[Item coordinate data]
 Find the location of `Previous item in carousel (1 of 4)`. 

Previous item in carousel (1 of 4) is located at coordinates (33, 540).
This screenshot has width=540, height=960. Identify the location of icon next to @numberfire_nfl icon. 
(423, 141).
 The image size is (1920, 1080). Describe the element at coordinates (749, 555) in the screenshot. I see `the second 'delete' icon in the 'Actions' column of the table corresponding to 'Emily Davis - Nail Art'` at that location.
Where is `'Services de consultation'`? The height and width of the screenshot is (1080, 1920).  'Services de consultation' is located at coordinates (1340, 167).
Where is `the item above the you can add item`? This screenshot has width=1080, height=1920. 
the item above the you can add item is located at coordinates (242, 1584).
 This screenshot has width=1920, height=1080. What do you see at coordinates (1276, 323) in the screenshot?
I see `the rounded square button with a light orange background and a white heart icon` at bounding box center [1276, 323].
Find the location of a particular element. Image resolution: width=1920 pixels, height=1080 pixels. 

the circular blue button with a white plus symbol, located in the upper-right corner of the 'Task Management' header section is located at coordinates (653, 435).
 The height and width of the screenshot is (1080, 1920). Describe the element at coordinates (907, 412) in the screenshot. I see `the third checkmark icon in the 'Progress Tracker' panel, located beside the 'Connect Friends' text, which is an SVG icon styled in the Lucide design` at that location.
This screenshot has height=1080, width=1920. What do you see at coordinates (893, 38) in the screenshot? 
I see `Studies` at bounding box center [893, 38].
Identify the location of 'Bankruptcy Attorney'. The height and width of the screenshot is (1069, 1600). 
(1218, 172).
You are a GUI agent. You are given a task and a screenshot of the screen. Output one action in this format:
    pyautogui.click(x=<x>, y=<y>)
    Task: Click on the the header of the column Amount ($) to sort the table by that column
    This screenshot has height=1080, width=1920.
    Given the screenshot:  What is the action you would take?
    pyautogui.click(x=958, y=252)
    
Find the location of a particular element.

* Problem details
Copy the records above word for word, every one of them.

* Output for this task
 Find the location of `Previous item in carousel (1 of 4)`. 

Previous item in carousel (1 of 4) is located at coordinates (33, 540).
This screenshot has width=540, height=960. Identify the location of icon next to @numberfire_nfl icon. 
(423, 141).
 The image size is (1920, 1080). Describe the element at coordinates (749, 555) in the screenshot. I see `the second 'delete' icon in the 'Actions' column of the table corresponding to 'Emily Davis - Nail Art'` at that location.
Where is `'Services de consultation'`? The height and width of the screenshot is (1080, 1920).  'Services de consultation' is located at coordinates (1340, 167).
Where is `the item above the you can add item`? This screenshot has width=1080, height=1920. 
the item above the you can add item is located at coordinates (242, 1584).
 This screenshot has width=1920, height=1080. What do you see at coordinates (1276, 323) in the screenshot?
I see `the rounded square button with a light orange background and a white heart icon` at bounding box center [1276, 323].
Find the location of a particular element. Image resolution: width=1920 pixels, height=1080 pixels. 

the circular blue button with a white plus symbol, located in the upper-right corner of the 'Task Management' header section is located at coordinates (653, 435).
 The height and width of the screenshot is (1080, 1920). Describe the element at coordinates (907, 412) in the screenshot. I see `the third checkmark icon in the 'Progress Tracker' panel, located beside the 'Connect Friends' text, which is an SVG icon styled in the Lucide design` at that location.
This screenshot has height=1080, width=1920. What do you see at coordinates (893, 38) in the screenshot? 
I see `Studies` at bounding box center [893, 38].
Identify the location of 'Bankruptcy Attorney'. The height and width of the screenshot is (1069, 1600). 
(1218, 172).
You are a GUI agent. You are given a task and a screenshot of the screen. Output one action in this format:
    pyautogui.click(x=<x>, y=<y>)
    Task: Click on the the header of the column Amount ($) to sort the table by that column
    This screenshot has height=1080, width=1920.
    Given the screenshot:  What is the action you would take?
    pyautogui.click(x=958, y=252)
    
Find the location of a particular element.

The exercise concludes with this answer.